Dormant for nearly a decade, the FCC's misguided proposal to expand the definition of "Multichannel Video Programming Distributors" (MVPDs) – a category limited to facilities-based offerings such as cable, Direct Broadcast Satellite, and telco TV – recently has received renewed attention. In a letter dated March 24, 2023, responding to an inquiry from Senator Charles Grassley (R - IA), FCC Chairwoman Jessica Rosenworcel pointed to statutory definitions as the basis for not subjecting MVPDs that stream content over the public Internet – that is, "virtual MVPDs" (vMVPDs) such as YouTube TV, Hulu + Live TV, Sling TV, and DIRECTV STREAM – to legacy regulations.
This is the right outcome, of course. However, the justification put forth overlooks the forest for the trees. The dramatic rise of vMVPDs, as well as the multitude of other Online Video Distributors (OVDs) that make video content available to consumers – think Netflix, Amazon Prime Video, Hulu, Disney+, Apple TV+, HBO Max, Paramount+, and so on – has rendered the video programming marketplace robustly competitive. Consequently, the goal of the Commission in 2023 should be to identify opportunities to eliminate outdated rules that apply to traditional MVPDs, not extend them to the new entrants whose competitive influence obviates any justification for regulatory intervention.I, as well as other Free State Foundation scholars, document regularly the rapid growth of streaming services at the expense of traditional MVPDs. Recent examples include "On Video, the FCC's Competition Report Falls Short," a January 2023 Perspectives from FSF Scholars, and "A Tale of Two Trends: Traditional Video Distributors Shrink While Streaming Video Grows," a Perspectives published in September 2022.
In the latter, I followed these changed circumstances to their logical conclusion, writing that:
[I]t is past time for the Commission and Congress to take all necessary steps to eliminate one-sided burdens that impede competition – such as set-top box regulations, program access and carriage requirements, and the network non-duplication and syndicated exclusivity rules [that apply solely to facilities-based MVPDs] – and instead rely on the efficient operation of marketplace forces to drive down prices and expand consumer choices.
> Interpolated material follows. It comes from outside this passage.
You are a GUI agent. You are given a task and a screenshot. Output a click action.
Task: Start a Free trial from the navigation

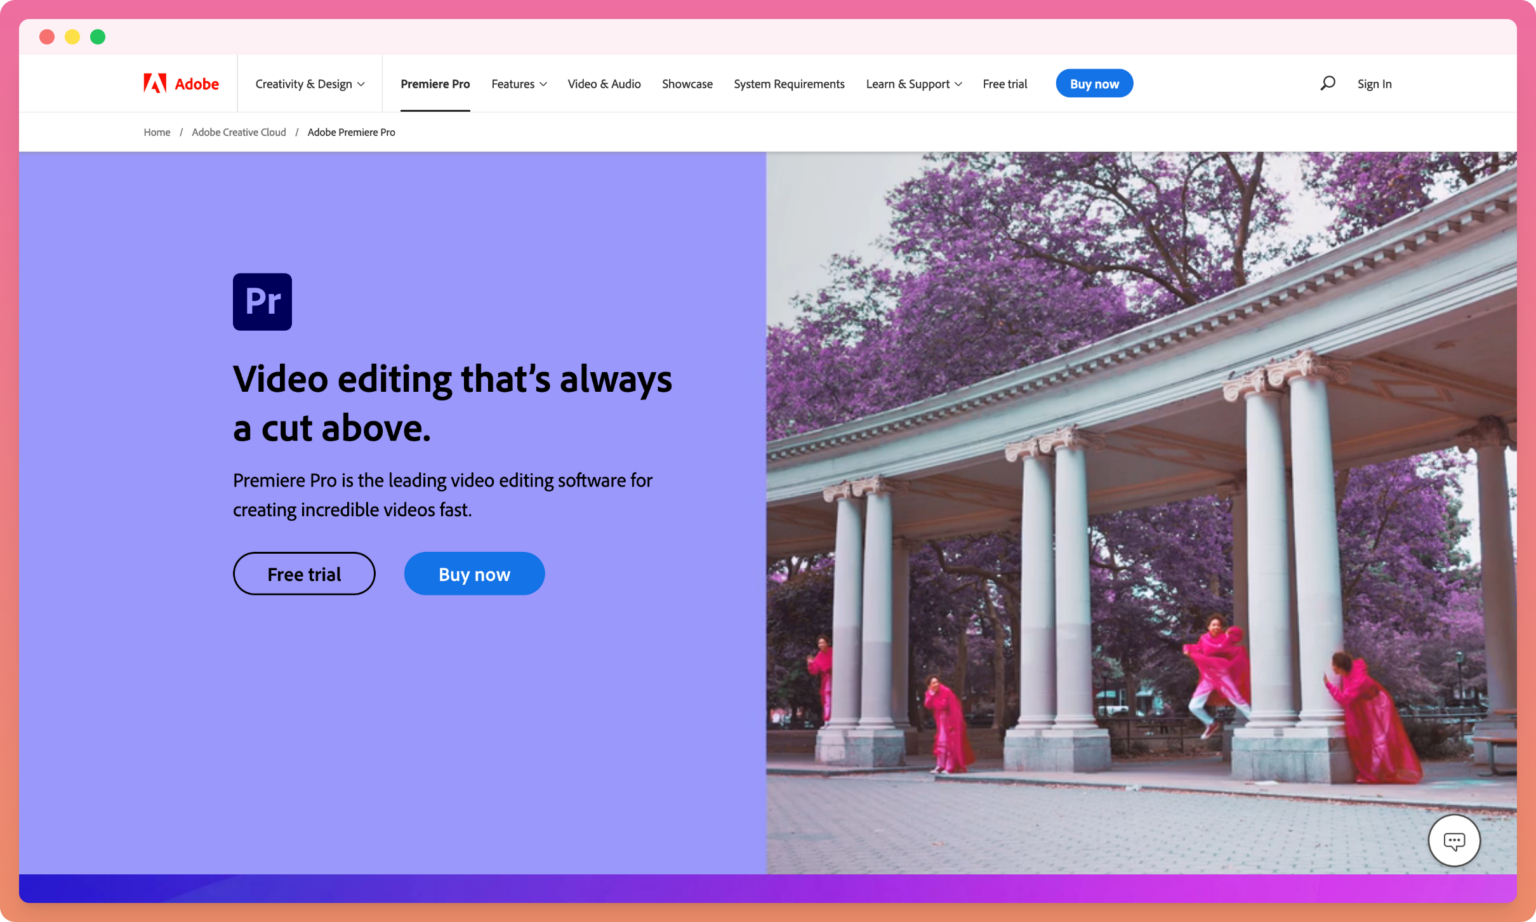pyautogui.click(x=1005, y=83)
Chairwoman Rosenworcel did acknowledge the current competitive reality in her letter to Senator Grassley, highlighting the fact that "the video marketplace has changed significantly with the introduction of streaming services." Nevertheless, and as was the case with the 2022 Communications Marketplace Report, she failed to articulate an appropriate deregulatory response.
While it is true that vMVPDs do not deliver video content within "a portion of the electromagnetic frequency spectrum which is used in a cable system" and therefore do not fall within the statutory definition of an "MVPD," it is equally true that, given the vast array of competitive options available to consumers, regulations premised upon that technical distinction have outlived whatever utility they once may have had and should be eliminated.